Es ist ein völlig tonales Werk des gebürtigen Laibachers, 1967 erdacht und 2017 überarbeitet, mit dunklen Farben und Formen in alter barocker Tradition. Der Text des im Titel erwähnten slowenischen Schriftstellers beinhaltet ein intimes Gespräch zwischen Maria und Jesus am Vorabend des letzten Abendmahles. Maria möchte lieber für ihren Sohn sterben, als ihn leiden zu sehen. Aber sie fügen sich in das Unvermeidliche. Der 77-jährige Uroš Lajovic, der an der Wiener Musikuniversität eine Professur für Dirigieren innehatte und zahlreiche internationale renommierte Orchester dirigierte, stand selbst am Pult seines Werkes.
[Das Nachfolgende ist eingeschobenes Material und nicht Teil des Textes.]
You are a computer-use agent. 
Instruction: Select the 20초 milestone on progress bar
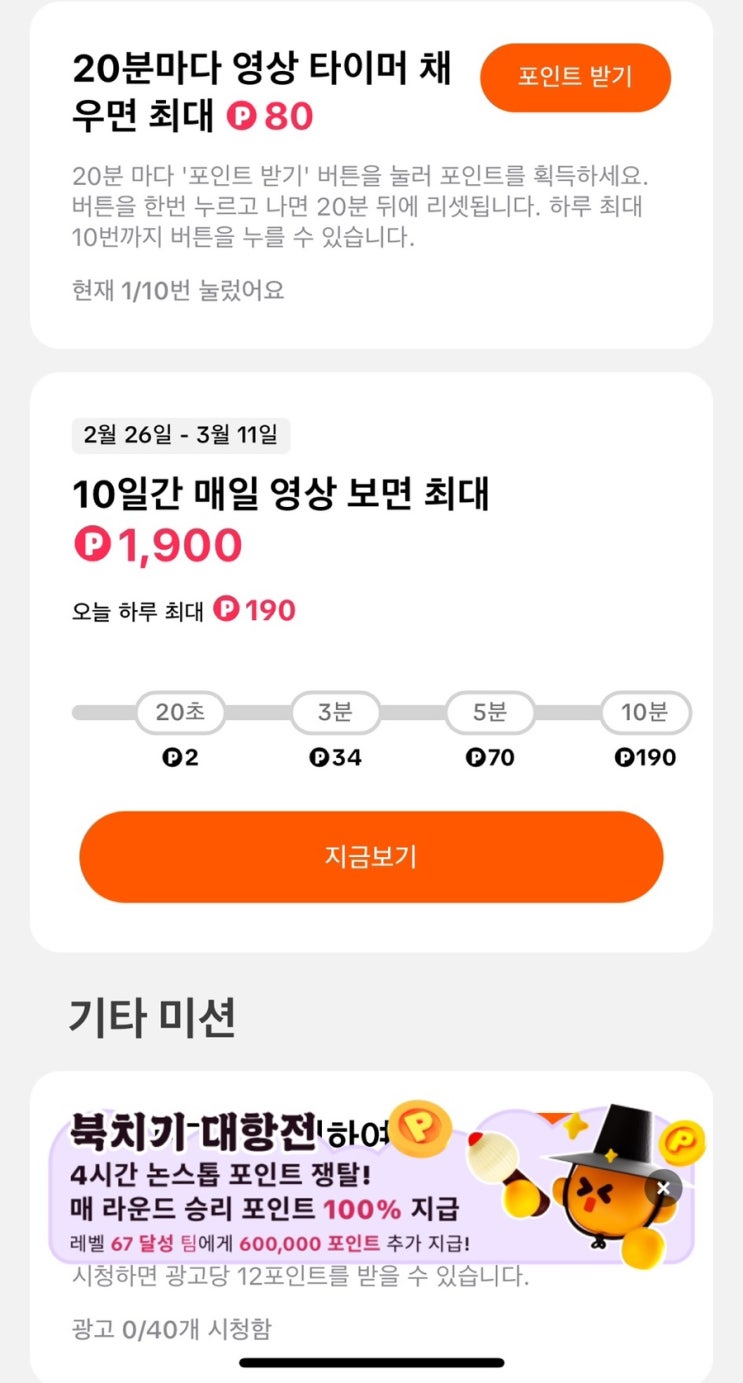(x=180, y=713)
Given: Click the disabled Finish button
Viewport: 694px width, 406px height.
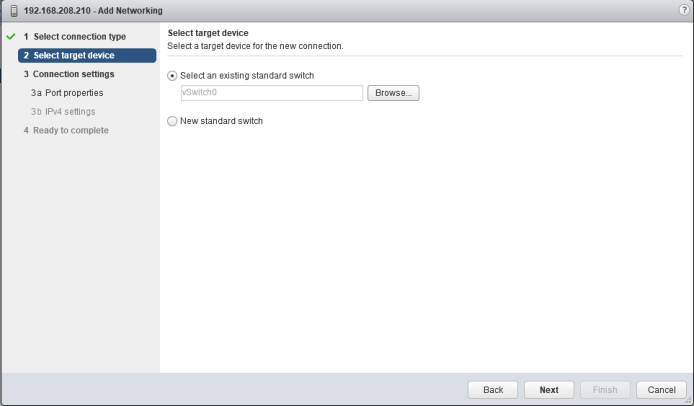Looking at the screenshot, I should (x=605, y=389).
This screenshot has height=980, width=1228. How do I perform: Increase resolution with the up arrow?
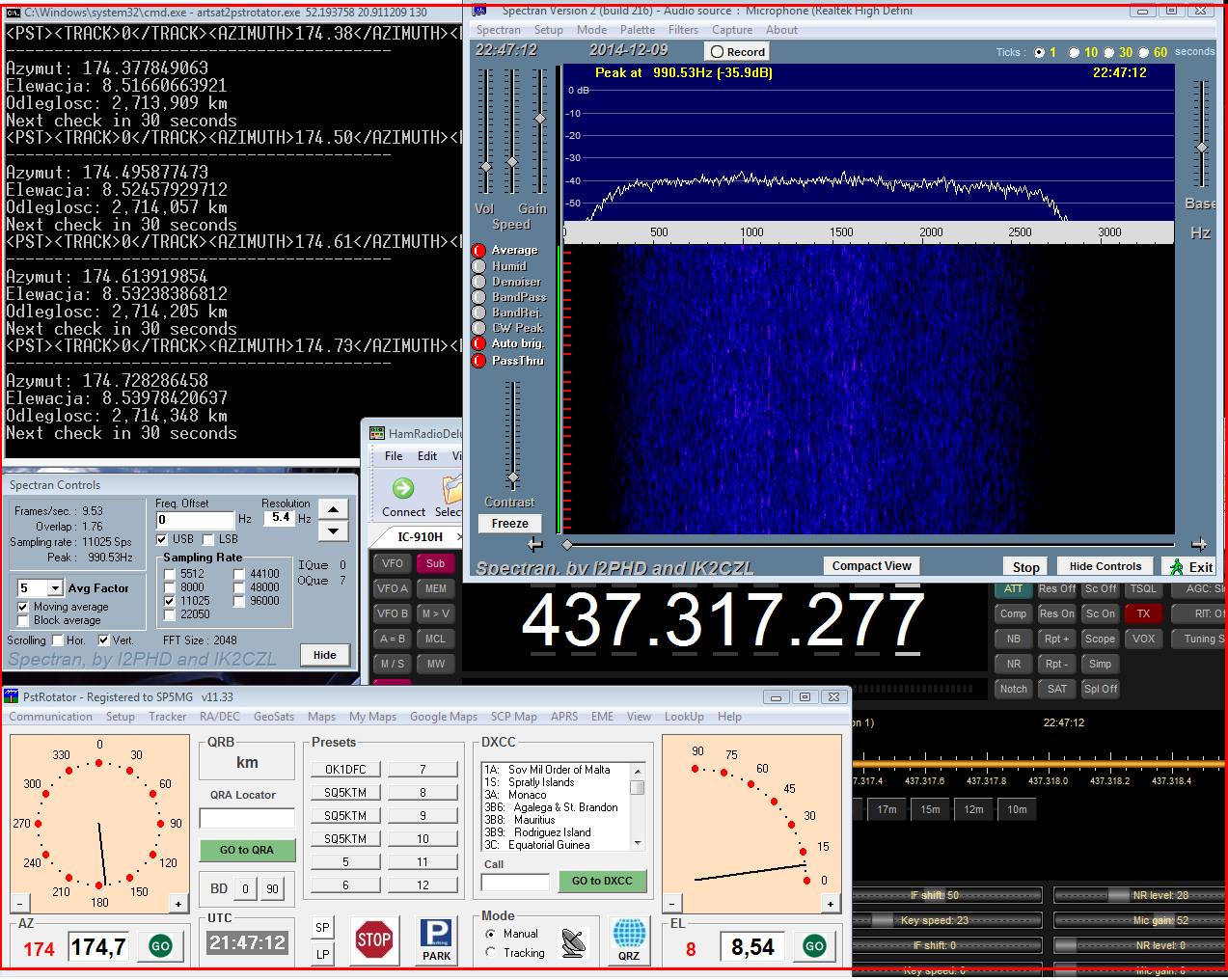click(333, 509)
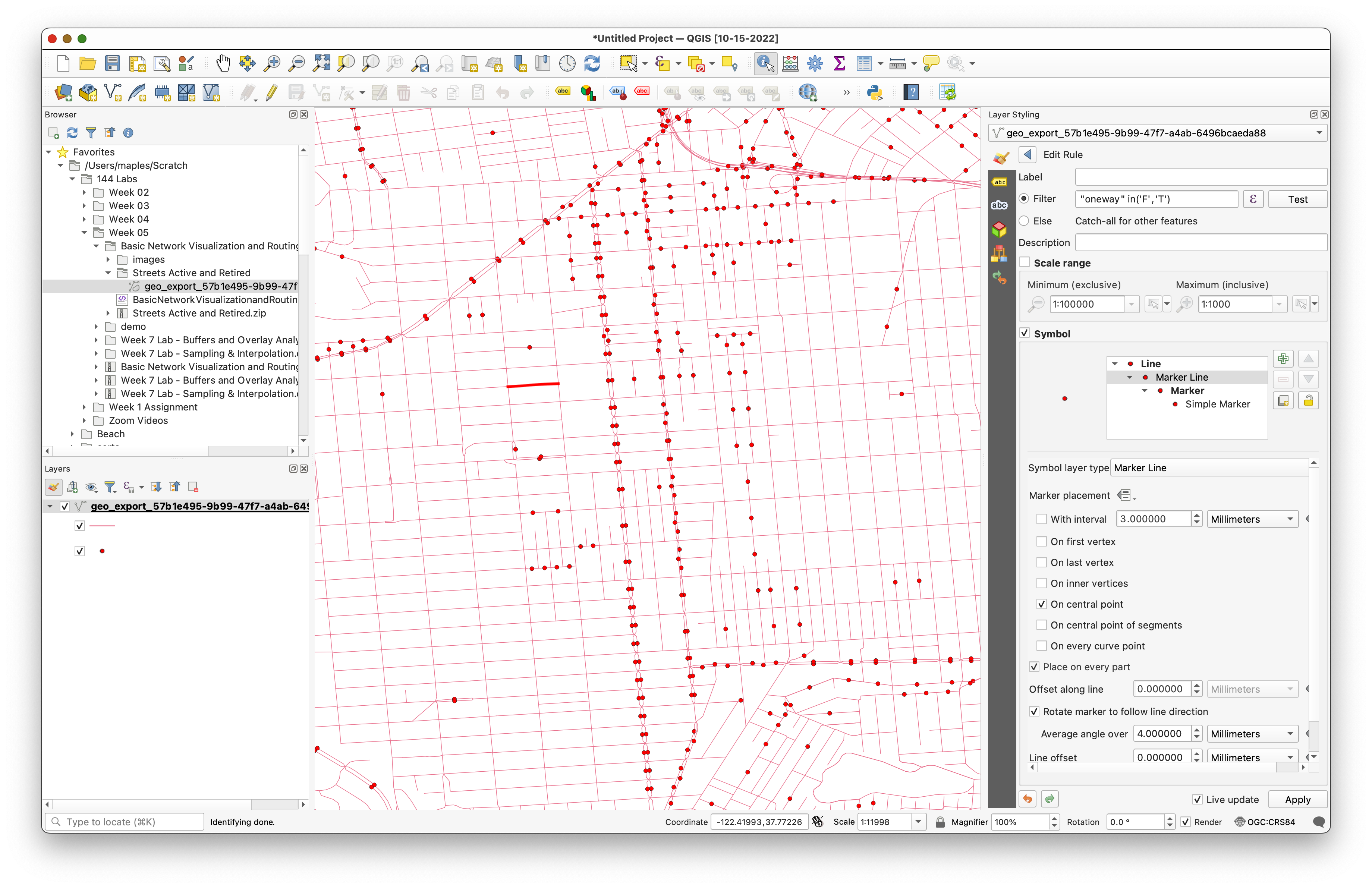Click the Test filter button
The image size is (1372, 888).
(1297, 199)
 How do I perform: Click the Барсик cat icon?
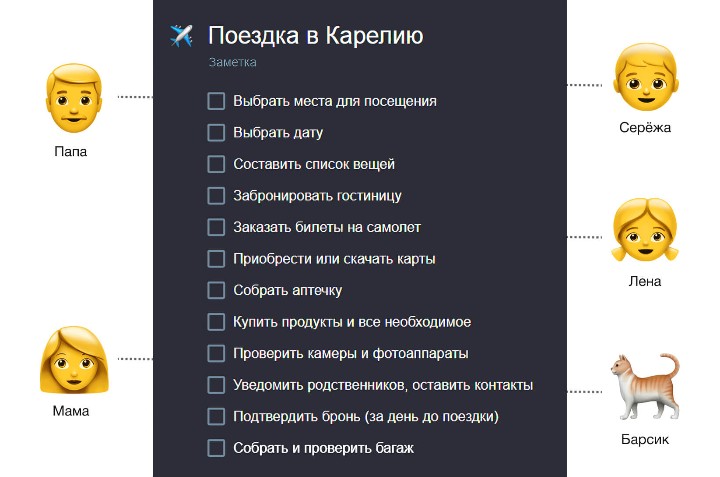pyautogui.click(x=642, y=390)

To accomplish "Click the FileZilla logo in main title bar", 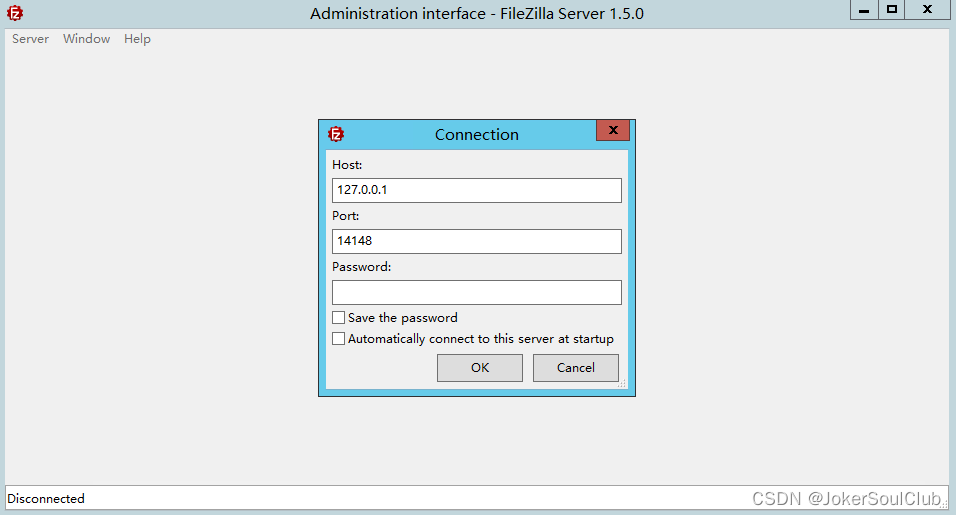I will point(15,14).
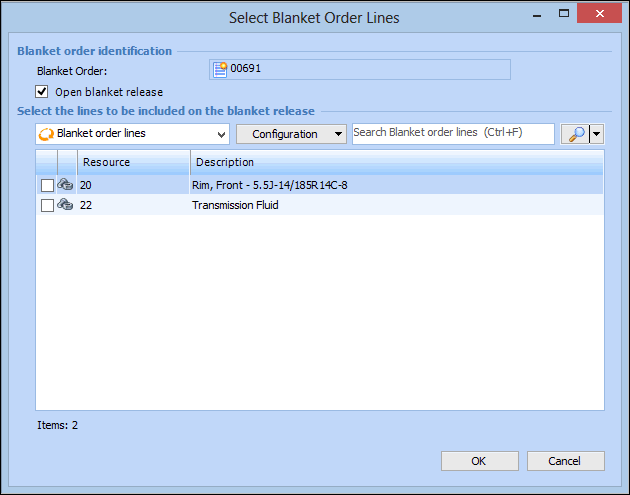Uncheck Open blanket release

point(42,92)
Mit frischer Agilität leitete er, jeden Einsatz präzise gebend, das Radiosymfonieorchester Slovenija, das ihm klangschön und nuanciert folgte, sowie den intonationssicheren Kammerchor Ave. (Einstudierung: Gregor Klančič, der auch bei den Rezitativen die Orgel bediente).

Als Solisten hörte man ein feines Sängertrio mit Marta Močnik Pirc (Maria) mit reinem, glasklarem Sopran, Dejan Vrbančič (Evangelist) mit hellem, höhensicherem Tenor und Jože Vidic (Jesus) mit profundem, sehr tief notiertem Bariton, bei dem nur einige höhere Töne unschön zu hören waren.

Zuvor wurde noch das Werk "Inventiones ferales" aus 1962 musiziert, das Überlegungen über Leben und Tod beinhaltet. Bei diesem ebenfalls mäßig modernen, meist ruhig dahinfließenden Stück von Uroš Krek glänzte die Geigerin Lana Trotovšek als tonreine, berührende, virtuose Solistin. Heftiger Applaus!